Des grands sphinx allongés au fond des solitudes,

Qui semblent s’endormir dans un rêve sans fin ;

*

Leurs reins féconds sont pleins d’étincelles magiques,

Et des parcelles d’or, ainsi qu’un sable fin,

Etoilent vaguement leurs prunelles mystiques.

*

Charles Baudelaire, Les fleurs du mal

2) Le chien a remué Une dernière fois sa pauvre vieille queue (Victor Hugo)

Un groupe tout à l’heure…

Un groupe tout à l’heure était là sur la grève,

Regardant quelque chose à terre. – Un chien qui crève !

M’ont crié des enfants ; voilà tout ce que c’est. –

Et j’ai vu sous leurs pieds un vieux chien qui gisait.

L’océan lui jetait l’écume de ses lames.

– Voilà trois jours qu’il est ainsi, disaient des femmes,

On a beau lui parler, il n’ouvre pas les yeux.

– Son maître est un marin absent, disait un vieux.

Un pilote, passant la tête à sa fenêtre,

A repris : – Ce chien meurt de ne plus voir son maître.

Justement le bateau vient d’entrer dans le port ;

Le maître va venir, mais le chien sera mort. –

Je me suis arrêté près de la triste bête,

Qui, sourde, ne bougeant ni le corps ni la tête,

Les yeux fermés, semblait morte sur le pavé.

Comme le soir tombait, le maître est arrivé,

Vieux lui-même ; et, hâtant son pas que l’âge casse,

A murmuré le nom de son chien à voix basse.

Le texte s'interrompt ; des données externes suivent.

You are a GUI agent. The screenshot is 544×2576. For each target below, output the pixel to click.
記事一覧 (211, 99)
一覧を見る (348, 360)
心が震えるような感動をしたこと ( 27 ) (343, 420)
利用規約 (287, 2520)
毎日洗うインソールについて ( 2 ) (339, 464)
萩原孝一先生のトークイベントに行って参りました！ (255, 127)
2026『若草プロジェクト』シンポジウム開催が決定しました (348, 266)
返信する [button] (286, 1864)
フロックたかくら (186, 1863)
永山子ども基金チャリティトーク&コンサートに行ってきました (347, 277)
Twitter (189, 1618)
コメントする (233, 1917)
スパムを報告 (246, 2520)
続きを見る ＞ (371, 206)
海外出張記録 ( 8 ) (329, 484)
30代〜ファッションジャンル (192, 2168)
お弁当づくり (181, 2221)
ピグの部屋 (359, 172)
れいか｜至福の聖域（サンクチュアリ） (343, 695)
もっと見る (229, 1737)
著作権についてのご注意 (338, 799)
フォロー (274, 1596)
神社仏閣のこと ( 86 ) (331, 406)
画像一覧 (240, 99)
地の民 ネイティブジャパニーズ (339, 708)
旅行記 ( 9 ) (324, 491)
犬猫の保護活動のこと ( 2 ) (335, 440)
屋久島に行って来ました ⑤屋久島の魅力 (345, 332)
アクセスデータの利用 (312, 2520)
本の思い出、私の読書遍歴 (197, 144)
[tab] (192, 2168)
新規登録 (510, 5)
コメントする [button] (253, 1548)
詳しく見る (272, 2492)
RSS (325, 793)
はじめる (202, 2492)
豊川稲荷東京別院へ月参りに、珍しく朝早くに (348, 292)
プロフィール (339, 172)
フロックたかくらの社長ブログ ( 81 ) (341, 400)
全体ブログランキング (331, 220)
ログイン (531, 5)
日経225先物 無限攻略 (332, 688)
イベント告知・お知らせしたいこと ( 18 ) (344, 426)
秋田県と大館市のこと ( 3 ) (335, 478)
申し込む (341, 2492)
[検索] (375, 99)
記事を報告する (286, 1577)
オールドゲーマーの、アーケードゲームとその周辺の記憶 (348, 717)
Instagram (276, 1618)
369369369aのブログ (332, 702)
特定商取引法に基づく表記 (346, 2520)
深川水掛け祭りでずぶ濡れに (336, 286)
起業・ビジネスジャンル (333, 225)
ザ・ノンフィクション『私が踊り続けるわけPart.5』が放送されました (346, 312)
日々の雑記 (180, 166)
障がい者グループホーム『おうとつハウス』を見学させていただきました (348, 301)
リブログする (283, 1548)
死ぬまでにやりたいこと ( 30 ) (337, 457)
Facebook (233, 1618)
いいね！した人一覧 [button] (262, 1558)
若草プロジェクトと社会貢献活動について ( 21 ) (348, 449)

Alors, rouvrant ses yeux pleins d’ombre, exténué,

Le chien a regardé son maître, a remué

Une dernière fois sa pauvre vieille queue,

Puis est mort. C’était l’heure où, sous la voûte bleue,

Comme un flambeau qui sort d’un gouffre, Vénus luit ;

Et j’ai dit : D’où vient l’astre ? où va le chien ? ô nuit !

Victor Hugo

3) J’aime l’âne si doux (Françis Jammes 1868 - 1938)

1.

J’aime l’âne si doux

Marchant le long des houx

Il va près des fossés

D’un petit pas cassé

Il porte tout : les pauvres

Et les sacs remplis d’orge.

2.

Il réfléchit toujours

Ses yeux sont en velours

Car, il est aux yeux de Dieu

L’âne doux du ciel bleu.

Il a fait son devoir

Du matin jusqu’au soir.

3.

Il reste dans une étable

Résigné, misérable,

Ayant bien fatigué

Ses pauvres petits pieds.

Il a tant travaillé

Que ça vous fait pitié.

4.

L’âne n’a pas eu d’orge,

Car le maître est trop pauvre,

Il a sucé la corde,

Puis a dormi dans l’ombre...

Il est l’âne si doux

Marchant le long des houx.

(De l’Angélus de l’Aube à l’Angélus du soir)

4) Dame souris trotte (Paul Verlaine)

1.

Dame souris trotte

Noire dans le gris du soir,

Dame souris trotte

Grise dans le noir.

2.

On sonne la cloche,

Dormez les bons prisonniers !

On sonne la cloche :

Faut que vous dormiez.

3.

Pas de mauvais rêve,

Ne pensez qu’à vos amours.

Pas de mauvais rêve :

Les belles toujours !

4.

Le grand clair de lune !

On ronfle ferme à côté.

Le grand clair de lune

En réalité !

5.

Un nuage passe,

Il fait noir comme en un four,

Un nuage passe.

Tiens le petit jour ! 6.

Dame souris trotte,

Rose dans les rayons bleus.

Dame souris trotte :

Debout les paresseux !

5) Ma libellule (François Fabié)

Pour accéder à ce poème 4, cliquer sur le titre ci-dessus.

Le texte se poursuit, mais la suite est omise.